(Collected data)
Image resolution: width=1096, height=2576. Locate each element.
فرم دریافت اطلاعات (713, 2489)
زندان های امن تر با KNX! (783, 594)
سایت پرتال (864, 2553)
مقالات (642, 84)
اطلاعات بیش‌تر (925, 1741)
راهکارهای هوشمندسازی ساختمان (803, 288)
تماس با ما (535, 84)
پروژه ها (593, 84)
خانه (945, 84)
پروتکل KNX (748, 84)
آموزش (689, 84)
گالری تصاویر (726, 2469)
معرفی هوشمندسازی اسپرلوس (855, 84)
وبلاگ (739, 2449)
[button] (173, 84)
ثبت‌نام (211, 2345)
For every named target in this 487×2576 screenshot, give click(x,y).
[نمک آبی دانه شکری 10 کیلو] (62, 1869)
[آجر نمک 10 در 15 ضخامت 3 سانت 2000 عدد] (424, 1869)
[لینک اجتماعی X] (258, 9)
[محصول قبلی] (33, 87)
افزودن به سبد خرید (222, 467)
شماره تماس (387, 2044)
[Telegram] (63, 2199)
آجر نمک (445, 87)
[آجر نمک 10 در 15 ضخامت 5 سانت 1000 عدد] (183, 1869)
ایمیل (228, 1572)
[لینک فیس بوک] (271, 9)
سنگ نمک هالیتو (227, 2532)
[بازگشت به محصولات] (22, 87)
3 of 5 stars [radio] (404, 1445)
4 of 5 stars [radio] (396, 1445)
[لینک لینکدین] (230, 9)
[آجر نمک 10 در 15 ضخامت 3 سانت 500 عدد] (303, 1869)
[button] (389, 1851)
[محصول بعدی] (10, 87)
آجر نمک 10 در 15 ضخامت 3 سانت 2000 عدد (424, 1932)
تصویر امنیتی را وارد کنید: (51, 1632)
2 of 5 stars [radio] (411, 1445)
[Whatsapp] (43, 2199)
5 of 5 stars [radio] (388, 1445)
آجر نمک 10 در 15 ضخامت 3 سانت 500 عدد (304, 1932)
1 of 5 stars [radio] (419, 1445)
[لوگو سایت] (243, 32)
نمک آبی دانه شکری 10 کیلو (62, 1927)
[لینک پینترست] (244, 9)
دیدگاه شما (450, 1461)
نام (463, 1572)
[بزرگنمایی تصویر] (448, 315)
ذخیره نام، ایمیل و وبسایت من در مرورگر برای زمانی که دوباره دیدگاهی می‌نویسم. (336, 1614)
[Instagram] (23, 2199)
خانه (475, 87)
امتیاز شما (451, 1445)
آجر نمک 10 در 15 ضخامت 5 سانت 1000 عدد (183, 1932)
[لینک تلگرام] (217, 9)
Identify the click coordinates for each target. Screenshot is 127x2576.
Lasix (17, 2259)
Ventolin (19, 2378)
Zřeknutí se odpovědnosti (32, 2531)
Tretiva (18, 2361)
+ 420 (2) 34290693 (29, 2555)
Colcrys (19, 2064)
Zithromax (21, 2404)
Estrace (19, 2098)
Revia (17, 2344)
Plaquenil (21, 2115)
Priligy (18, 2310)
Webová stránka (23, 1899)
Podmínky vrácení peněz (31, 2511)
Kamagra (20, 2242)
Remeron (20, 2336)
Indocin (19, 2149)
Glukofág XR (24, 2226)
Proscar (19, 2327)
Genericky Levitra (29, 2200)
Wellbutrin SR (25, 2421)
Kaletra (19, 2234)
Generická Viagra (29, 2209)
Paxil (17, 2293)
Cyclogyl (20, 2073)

Your goal: Set down the lines of the records exactly, from the first one through the line containing "عدد (424, 1932)", and add nothing else.

Response area:
Image resolution: width=1096, height=2576. Locate each element.
فرم دریافت اطلاعات (713, 2489)
زندان های امن تر با KNX! (783, 594)
سایت پرتال (864, 2553)
مقالات (642, 84)
اطلاعات بیش‌تر (925, 1741)
راهکارهای هوشمندسازی ساختمان (803, 288)
تماس با ما (535, 84)
پروژه ها (593, 84)
خانه (945, 84)
پروتکل KNX (748, 84)
آموزش (689, 84)
گالری تصاویر (726, 2469)
معرفی هوشمندسازی اسپرلوس (855, 84)
وبلاگ (739, 2449)
[button] (173, 84)
ثبت‌نام (211, 2345)
For every named target in this 487×2576 screenshot, give click(x,y).
[نمک آبی دانه شکری 10 کیلو] (62, 1869)
[آجر نمک 10 در 15 ضخامت 3 سانت 2000 عدد] (424, 1869)
[لینک اجتماعی X] (258, 9)
[محصول قبلی] (33, 87)
افزودن به سبد خرید (222, 467)
شماره تماس (387, 2044)
[Telegram] (63, 2199)
آجر نمک (445, 87)
[آجر نمک 10 در 15 ضخامت 5 سانت 1000 عدد] (183, 1869)
ایمیل (228, 1572)
[لینک فیس بوک] (271, 9)
سنگ نمک هالیتو (227, 2532)
[بازگشت به محصولات] (22, 87)
3 of 5 stars [radio] (404, 1445)
4 of 5 stars [radio] (396, 1445)
[لینک لینکدین] (230, 9)
[آجر نمک 10 در 15 ضخامت 3 سانت 500 عدد] (303, 1869)
[button] (389, 1851)
[محصول بعدی] (10, 87)
آجر نمک 10 در 15 ضخامت 3 سانت 2000 عدد (424, 1932)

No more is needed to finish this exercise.